Thailand and Vietnam have also recorded increases, albeit at a slower pace. What is notable in all these cases is that growth has largely been driven by bilateral agreements, Pakistan’s attempts at export diversification and a gradual improvement in value-added production. Sectors such as information technology, processed food products and higher-end textiles are beginning to feature more prominently in trade dialogues, though their presence in export data is still modest. The challenge, once again, is scale: Pakistan’s economy is simply not generating the type of high-value, high-technology exports that Southeast Asian markets typically absorb in volume. The Federation of Pakistan Chambers of Commerce and Industry (FPCCI) president, Atif Ikram, recently argued that ASEAN economies hold vast potential for engaging Pakistan’s 250-million-strong domestic market. He is not wrong.

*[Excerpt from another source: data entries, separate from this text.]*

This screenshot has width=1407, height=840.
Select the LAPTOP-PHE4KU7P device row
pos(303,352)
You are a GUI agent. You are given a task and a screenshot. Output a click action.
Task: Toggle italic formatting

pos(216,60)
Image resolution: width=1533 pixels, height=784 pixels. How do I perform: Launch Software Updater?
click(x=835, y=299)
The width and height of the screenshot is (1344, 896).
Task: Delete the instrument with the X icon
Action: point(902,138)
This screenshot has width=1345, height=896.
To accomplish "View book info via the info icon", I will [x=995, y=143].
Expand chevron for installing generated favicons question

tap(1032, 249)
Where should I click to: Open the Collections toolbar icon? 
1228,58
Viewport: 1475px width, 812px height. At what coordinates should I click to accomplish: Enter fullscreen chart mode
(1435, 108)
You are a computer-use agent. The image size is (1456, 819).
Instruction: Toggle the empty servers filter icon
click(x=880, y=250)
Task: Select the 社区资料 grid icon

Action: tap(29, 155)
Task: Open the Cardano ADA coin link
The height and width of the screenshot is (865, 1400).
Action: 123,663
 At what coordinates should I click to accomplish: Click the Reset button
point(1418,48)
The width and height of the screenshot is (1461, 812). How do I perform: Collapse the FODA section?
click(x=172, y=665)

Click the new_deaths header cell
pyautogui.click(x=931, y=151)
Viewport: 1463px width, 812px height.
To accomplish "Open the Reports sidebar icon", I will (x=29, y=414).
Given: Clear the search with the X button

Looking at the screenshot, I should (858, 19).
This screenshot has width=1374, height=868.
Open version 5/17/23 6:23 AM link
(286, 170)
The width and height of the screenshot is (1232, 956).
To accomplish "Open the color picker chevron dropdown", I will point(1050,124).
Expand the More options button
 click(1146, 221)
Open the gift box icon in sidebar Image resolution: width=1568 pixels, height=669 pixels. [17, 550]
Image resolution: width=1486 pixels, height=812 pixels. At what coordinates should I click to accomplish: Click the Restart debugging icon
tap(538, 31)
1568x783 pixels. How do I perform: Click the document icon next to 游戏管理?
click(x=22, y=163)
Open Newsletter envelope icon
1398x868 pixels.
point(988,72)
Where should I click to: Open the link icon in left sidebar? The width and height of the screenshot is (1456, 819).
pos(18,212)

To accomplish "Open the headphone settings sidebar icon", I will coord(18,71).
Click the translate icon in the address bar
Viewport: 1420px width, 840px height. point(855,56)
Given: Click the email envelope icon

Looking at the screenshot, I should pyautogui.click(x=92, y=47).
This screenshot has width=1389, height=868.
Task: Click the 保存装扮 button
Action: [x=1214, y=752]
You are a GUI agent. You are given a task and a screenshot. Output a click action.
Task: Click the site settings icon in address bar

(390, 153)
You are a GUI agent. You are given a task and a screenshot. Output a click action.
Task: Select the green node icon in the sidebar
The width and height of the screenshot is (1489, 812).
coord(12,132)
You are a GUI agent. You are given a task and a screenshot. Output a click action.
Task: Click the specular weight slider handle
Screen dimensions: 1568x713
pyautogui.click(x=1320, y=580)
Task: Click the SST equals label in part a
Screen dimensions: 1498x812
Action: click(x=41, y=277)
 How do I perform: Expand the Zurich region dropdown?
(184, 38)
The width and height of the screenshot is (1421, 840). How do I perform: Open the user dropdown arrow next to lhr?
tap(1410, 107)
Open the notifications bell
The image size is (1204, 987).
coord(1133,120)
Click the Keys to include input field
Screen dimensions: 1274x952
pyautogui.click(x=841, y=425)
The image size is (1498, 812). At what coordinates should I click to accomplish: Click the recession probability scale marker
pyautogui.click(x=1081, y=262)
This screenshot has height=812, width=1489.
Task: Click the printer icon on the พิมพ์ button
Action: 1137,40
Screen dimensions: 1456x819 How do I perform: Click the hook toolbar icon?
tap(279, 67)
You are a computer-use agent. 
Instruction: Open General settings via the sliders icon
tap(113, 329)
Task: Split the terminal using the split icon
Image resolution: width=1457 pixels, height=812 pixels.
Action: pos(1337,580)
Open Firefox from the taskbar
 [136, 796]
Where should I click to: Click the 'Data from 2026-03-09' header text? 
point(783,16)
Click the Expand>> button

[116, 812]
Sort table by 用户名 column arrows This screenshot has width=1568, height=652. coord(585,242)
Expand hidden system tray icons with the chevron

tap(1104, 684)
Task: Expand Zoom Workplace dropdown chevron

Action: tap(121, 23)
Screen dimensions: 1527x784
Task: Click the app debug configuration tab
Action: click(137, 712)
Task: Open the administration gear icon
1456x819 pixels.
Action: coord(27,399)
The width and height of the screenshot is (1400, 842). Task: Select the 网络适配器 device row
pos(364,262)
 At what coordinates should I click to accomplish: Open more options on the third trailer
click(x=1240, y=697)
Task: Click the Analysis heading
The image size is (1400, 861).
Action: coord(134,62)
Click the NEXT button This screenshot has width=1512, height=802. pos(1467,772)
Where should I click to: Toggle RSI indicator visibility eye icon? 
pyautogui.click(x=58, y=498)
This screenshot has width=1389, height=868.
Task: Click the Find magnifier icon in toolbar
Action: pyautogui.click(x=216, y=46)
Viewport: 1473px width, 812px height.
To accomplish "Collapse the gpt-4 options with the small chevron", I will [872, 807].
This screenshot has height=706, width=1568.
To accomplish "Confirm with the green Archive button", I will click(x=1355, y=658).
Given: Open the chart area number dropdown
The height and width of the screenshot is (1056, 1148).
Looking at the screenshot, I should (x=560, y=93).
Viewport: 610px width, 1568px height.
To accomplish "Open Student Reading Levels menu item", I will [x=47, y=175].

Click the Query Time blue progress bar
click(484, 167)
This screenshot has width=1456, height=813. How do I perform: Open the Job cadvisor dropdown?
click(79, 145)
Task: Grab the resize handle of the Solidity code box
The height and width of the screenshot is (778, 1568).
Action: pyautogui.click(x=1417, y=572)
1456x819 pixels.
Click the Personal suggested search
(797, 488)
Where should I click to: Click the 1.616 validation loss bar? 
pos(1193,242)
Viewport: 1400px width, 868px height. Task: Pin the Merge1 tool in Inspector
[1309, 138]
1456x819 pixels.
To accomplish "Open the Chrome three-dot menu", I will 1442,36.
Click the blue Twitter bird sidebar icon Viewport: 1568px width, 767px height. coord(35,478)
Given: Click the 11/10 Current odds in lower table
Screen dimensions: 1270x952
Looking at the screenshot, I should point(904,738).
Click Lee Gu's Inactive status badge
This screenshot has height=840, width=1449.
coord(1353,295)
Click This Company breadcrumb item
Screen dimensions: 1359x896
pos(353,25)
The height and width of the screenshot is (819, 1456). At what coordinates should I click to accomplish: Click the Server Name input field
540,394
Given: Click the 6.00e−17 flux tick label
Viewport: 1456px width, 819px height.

A quarter-billion consumers, many of them young, urbanizing and digitally connected, present a compelling case for ASEAN companies seeking new markets amid shifting global trade patterns. But the promise cuts both ways. Pakistan, too, has much to gain from deeper integration with one of the fastest-growing regions in the world — a region that has successfully drawn investment, built manufacturing capacity and nurtured competitive regional supply chains for decades. What continues to hold Islamabad back is not a lack of opportunities but a chronic inability to align its policy ambitions with long-term institutional discipline. Trade diversification requires sustained investment in quality standards, logistics, research and development, and industrial upgrading — areas where Pakistan has historically lagged.
Domestic political instability, inconsistent energy supplies, and bureaucratic roadblocks have only deepened investor hesitation. The question, then, is whether Pakistan can muster the political will needed to move beyond rhetoric. The government’s desire to attract ASEAN investment into Special Economic Zones under the China-Pakistan Economic Corridor (CPEC) is sensible, but investment will not come merely because incentives are listed on a brochure. Companies from Malaysia, Vietnam, Thailand and the Philippines will need a clearer sense that Pakistan is committed to stable regulation, reliable energy and an environment where factory floor decisions are not held hostage to administrative delays.
If Pakistan is serious about rebalancing its trade relationship with ASEAN, it must begin by addressing the shortcomings at home. No country becomes an export powerhouse by accident. The nations of Southeast Asia did not rise on geography alone; they rose on planning, discipline and the willingness to reform when the old model stopped working. Pakistan stands today at a similar crossroads. It can continue celebrating incremental increases in trade while ignoring a widening deficit, or it can push for a deeper restructuring of its export economy, one that complements — and competes with — the dynamism of its ASEAN partners. The choice remains its own, but time is no longer on its side.